Há três anos e pouco era só uma “fedelha”, felicíssima pela entrada na faculdade e por finalmente poder aprender mais sobre a grande paixão que significa para mim- “ A Comunicação”.


Leiria. Uma cidade totalmente desconhecida foi, como muitos de vocês já vão sabendo, o meu destino.


Sim, é verdade, anteriormente tinha estado por um ano numa Universidade Privada do nosso país, numa área também similar. Mas de facto, com pouco ou nada me consegui identificar. Almoços de saladas por 7€? Exames de Recurso a 95€? Só me lembro de pensar “mas por alma de quem, se para pagar cada propina já deixei um rim e algumas transfusões de sangue? “. O negócio das Privadas é mesmo da China e desconfio que quando por lá passei, ainda paguei umas boas mariscadas ao Reitor daquela Instituição.

Mas por Leiria tudo fez “sentido”, encontrei ali o “Norte” das coisas. Trabalhei. Trabalhei muito. Mais do que algum dia o tinha feito no passado. Eu Tinha um propósito tão coeso, que tudo se tornou numa missão- Chegar mais perto desta que é a minha maior paixão- Escrever.


A minha vontade de vos tocar a todos com a minha voz sempre foi imensa, ainda que tantas vezes tenha sido muda ou ilegível, foi essa a minha constante resiliência e motivação.


Perder uma mãe, que é também melhor amiga não é só coisas más. Não me interpretem mal. Nunca outrora sofri tanto como naqueles meses. Aliás, como em todos os dias onde a procuro e ela já aqui não está. No entanto perder um familiar tão próximo, que é também o causador de todos os nossos valores e ideias, traz-nos uma maturidade e sapiência irreconhecíveis.
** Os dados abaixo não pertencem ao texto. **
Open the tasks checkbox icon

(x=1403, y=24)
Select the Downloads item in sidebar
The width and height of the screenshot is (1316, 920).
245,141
A perda é muita dor para uma pessoa, sabiam?

Renovei-me.


Sou a junção de vários rascunhos. Coleciono ideias. Construo opções. Eu sabia, sabia que um dia esta minha tempestade de coisas boas iria chegar aos braços certos.

Ergui-me.


O meu caos ensinou-me a dançar sozinha, e o cheiro a maresia tornou-se na minha melhor companhia.


Tenho a minha casa, o meu carro, a minha cadela que é a minha loucura em tempo real, e arranjei trabalho “na área”. Sai-me do couro cada fatura da eletricidade e nunca a frase “tens amigos na EDP, Ana Teresa da Gama?” fez tanto sentido.

Aprendi a deixar a casa brilhante e cada quadro novo na parede tem sabor a Vitória Olímpica.


Já não corro por quem quer que seja. Calmamente tudo se faz, e tudo se faz bem.

(Ainda) amo a medo, Sonho a medo, mas recomecei cheia de vontade.


Para breve terei como novidade a minha maior alegria dos últimos anos, e chegou à família um novo elemento, que sei que será feito de amor.


Há mesmo lágrimas que nos erguem. São essas que nos tocam, na hora da saudade.

Quão desafiante é a vida, por ser assim?